I windmilled to a gasping, gagging stop on the hot asphalt, barely able to keep upright. My left arm, where the first sting had landed, felt hot and swollen; so did the back of my neck and my leg, where the others had scored hits. But I wasn't going to die of that.

No sign of the chimeras behind me.

No new threat racing up out of the desert to confront me.

There was even a cool breeze ruffling my hair, and I lifted my chin, grateful for anything that lessened the misery I was in ... and then my eyes snapped open, and I saw the dust devil dancing out there in the desert, a sinuous rope shape made visible with all of the sand it was sucking up. It was mesmerizing to watch as it twisted, bent, and got darker.

I dropped down into a crouch, hardened the air again, and covered my head with my hands as the dust devil--no, dust tornado

--raced toward me with the fury of a freight train. It hissed at first, and then, once it was on me, the hiss rose to a blinding roar. I could feel the sand scouring over the shell that protected me, and the heat increased. I couldn't stay in the shell long without making it gas-permeable, but that meant opening myself to the dust storm. I'd suffocate, one way or the other. My only hope was to disrupt the dust devil's delicate, powerful structure.

And I probably would have done that fairly easily, if it hadn't been for the fact that a chimera slammed into the shell around me, and when I opened my eyes I found myself face to face with the lolling, foaming mouth and rolling eyes of a madman. His hands scrabbled at the surface, and I saw that the sand was ripping at him viciously. I'd seen a man stripped of skin once, in a storm like this, and as I saw the first raw patches appear on his body, I felt my stomach clench in nausea.

I couldn't help him, whoever he'd once been. He was gone. And this thing that wanted to take a piece out of me wasn't in any way human.

The scorpion tail drove down, hit the hard shell around me, and snapped its stinger off.

The chimera howled and lost its footing. The dust devil blew it away into a maelstrom of sand and debris, and I concentrated on Oversight, examining the structure of the twister hovering over me. It was a perfect little engine of destruction--colder air whipping down and heating itself as it moved faster and faster in its spiral, then the hot air blasting up like a furnace through the center of the devil to the sky, where it cooled and spiraled back down. A perfect marvel of physics.

But this one--this one was no accident of nature. This one was being held together by an iron will, and when I tried to break it, it was like hitting a bank vault door with a toy hammer. Someone wanted to kill me, badly.

And I thought I knew who it was.

I kept the shield in place and straightened up. I started at a walk, well aware that I was going to exhaust the oxygen content of the air in this shell in less than a minute once I started running.

The dust devil stayed on top of me, blinding me, slamming me with debris and scouring sand that whipped at killing speeds. I broke into a jog. It paced me.

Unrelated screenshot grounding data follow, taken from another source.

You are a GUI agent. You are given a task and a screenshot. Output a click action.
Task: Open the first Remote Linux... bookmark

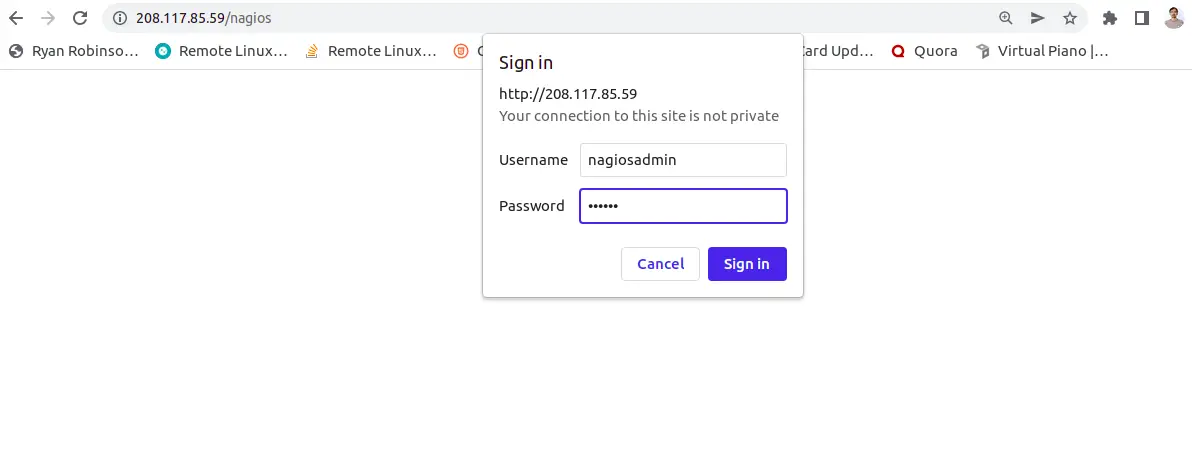tap(221, 51)
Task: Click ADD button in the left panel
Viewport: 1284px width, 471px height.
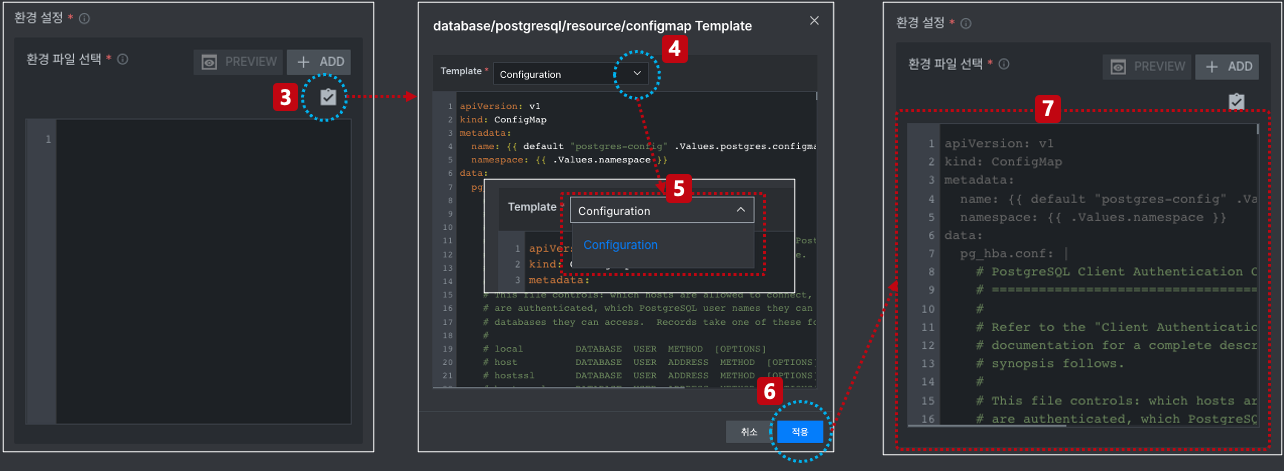Action: [319, 62]
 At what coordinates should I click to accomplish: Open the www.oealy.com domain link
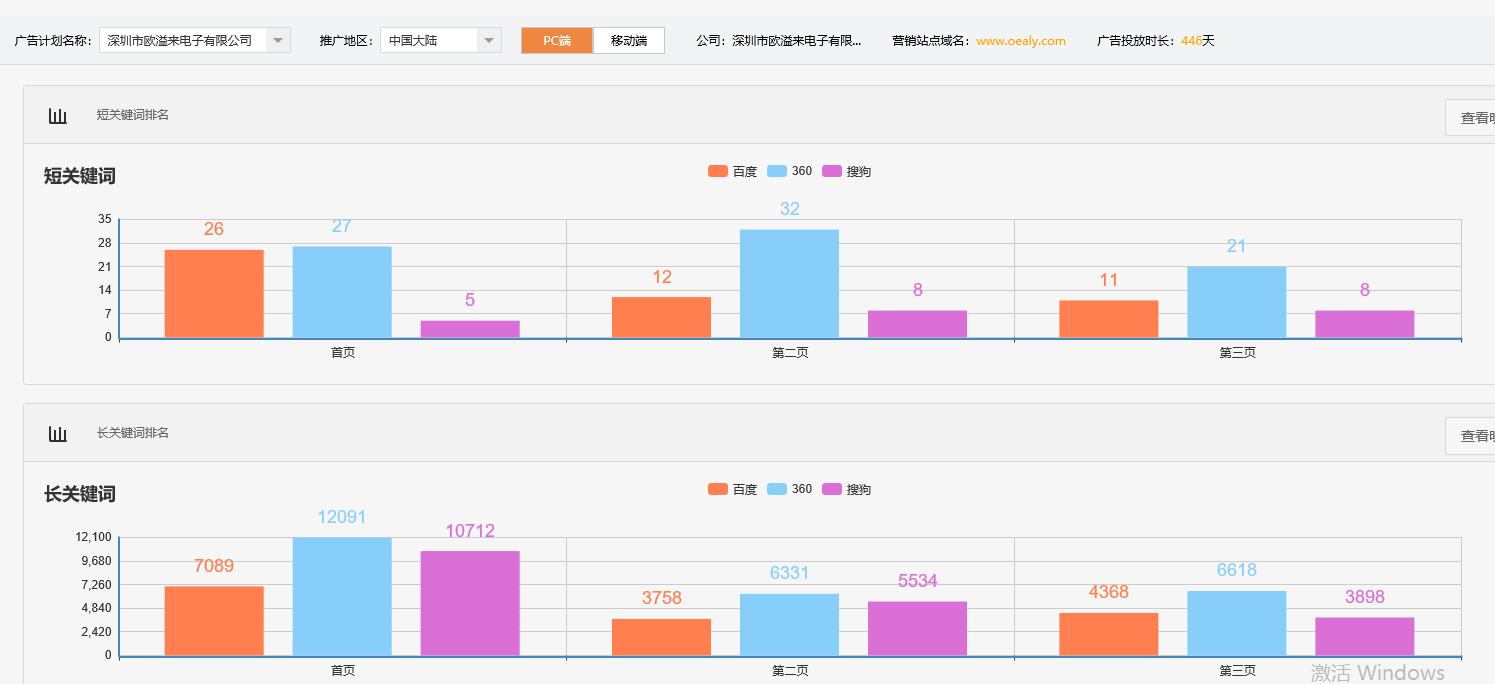[1020, 41]
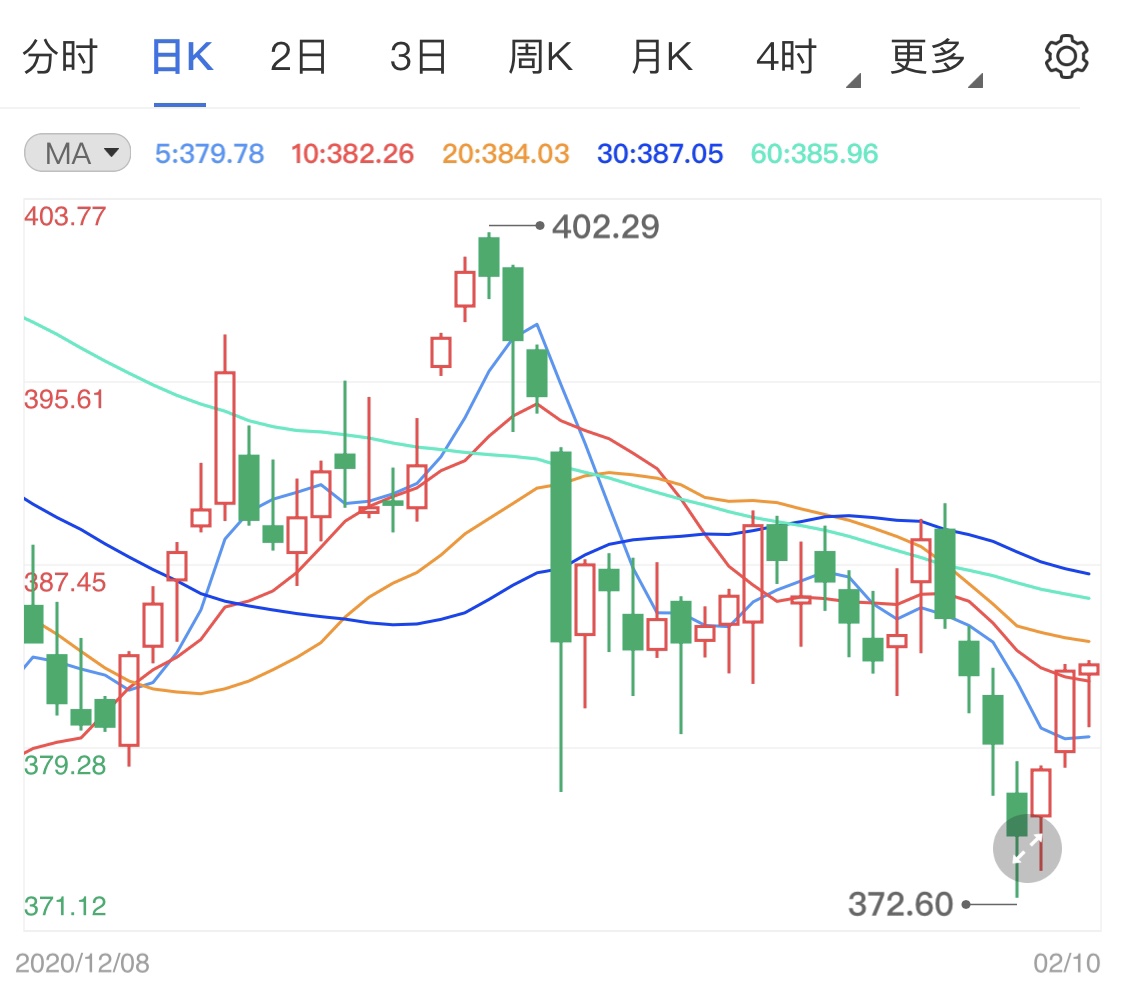Click the 30:387.05 moving average label

coord(659,152)
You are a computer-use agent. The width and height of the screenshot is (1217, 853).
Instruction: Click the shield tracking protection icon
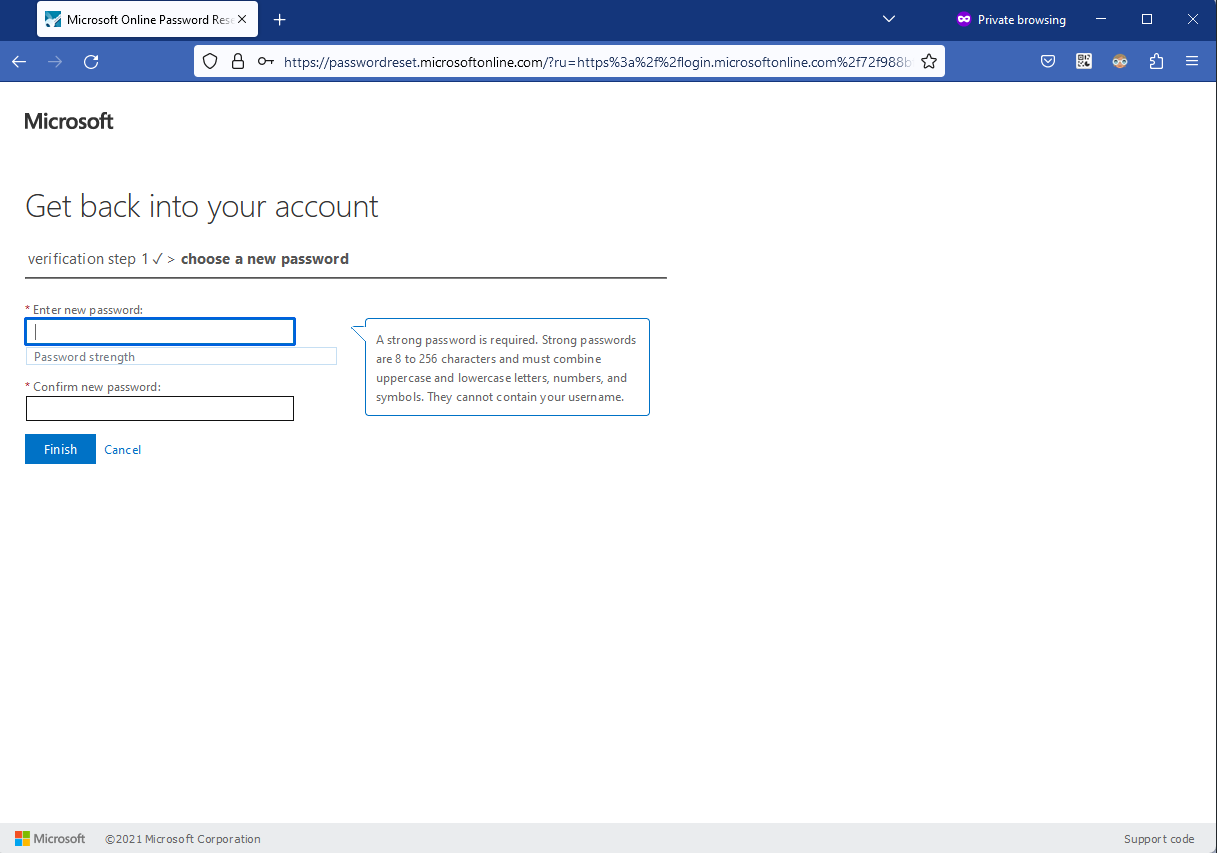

I kicked it to a run, lungs burning from more than effort now. I could feel my energy dropping, and the danger was that as I used up my available air I was going to start losing focus. Losing focus meant losing the protection of the windshield, and that meant I'd die.

No.

There had to be a way. There had to be.

I realized that I was breathing too hard, and getting too little. That hadn't taken long. A headache was already starting to form, and my legs were informing me that any step now might be the last I was going to take.

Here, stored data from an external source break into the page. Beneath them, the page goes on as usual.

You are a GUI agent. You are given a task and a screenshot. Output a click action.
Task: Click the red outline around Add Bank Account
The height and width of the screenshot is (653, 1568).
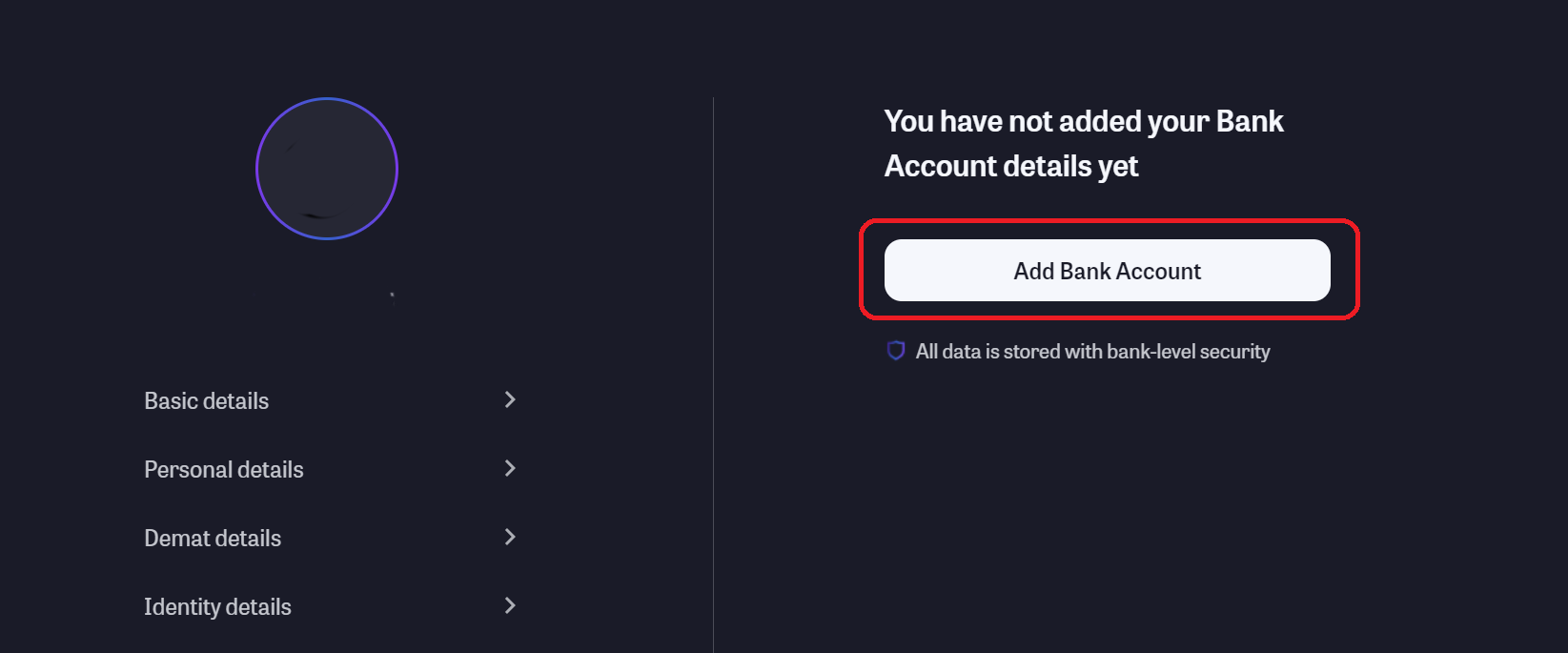pyautogui.click(x=1109, y=222)
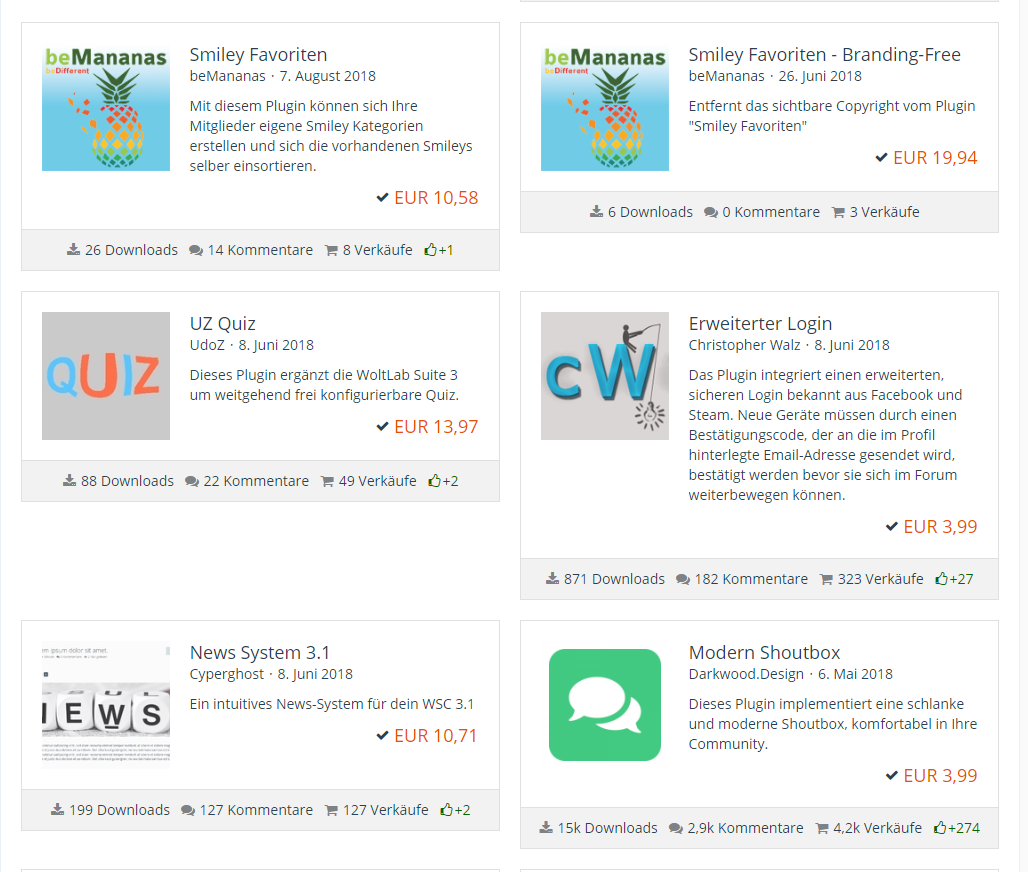Click the thumbs-up icon on Erweiterter Login card
This screenshot has width=1028, height=872.
[941, 579]

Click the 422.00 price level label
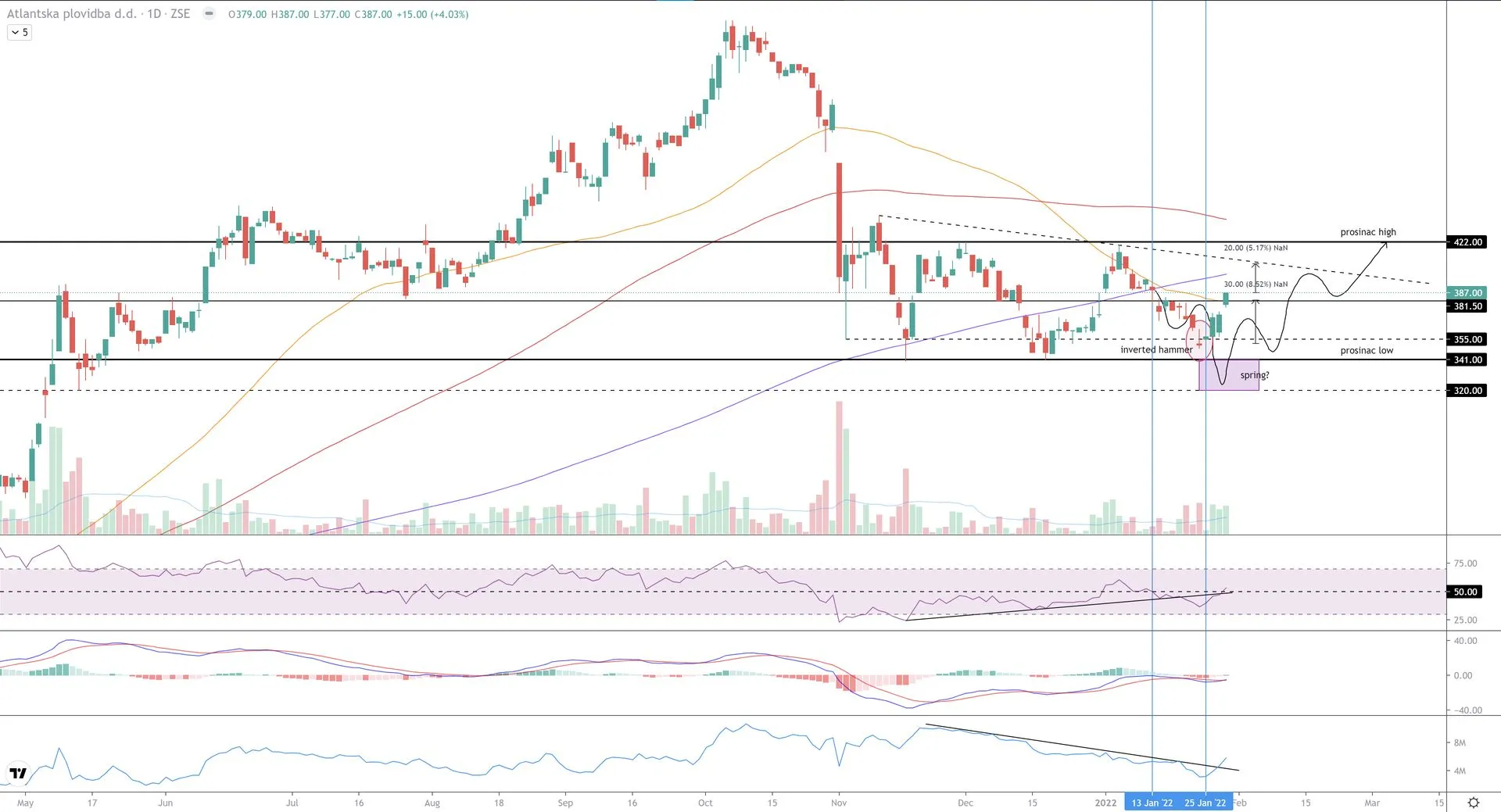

I dropped the shield, sucked in a dust-laden breath, closed my eyes, and dropped flat on the hot pavement. The dust devil screamed as it closed over me, clearly sensing triumph, and I tried not to scream as it battered me with raw fury.

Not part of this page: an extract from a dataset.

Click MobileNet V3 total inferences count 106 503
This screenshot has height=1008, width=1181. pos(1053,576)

When I'd hyperventilated enough, I put the shield back in place and ran on. I'd only gotten a few steps when the dizziness started. I couldn't keep this up.

I crouched down again, grabbed my pack and opened it, groped inside, and found the one Djinn bottle I'd kept with me.

I thumbed off the cork.

A rush of black mist, and hidden in it I saw sharp angles and edges and alien geometries.

Venna, in the form of an Ifrit. I'd never understood how much Ifrits really comprehended--not much, in all probability--but this was one moment when her needs and mine aligned perfectly.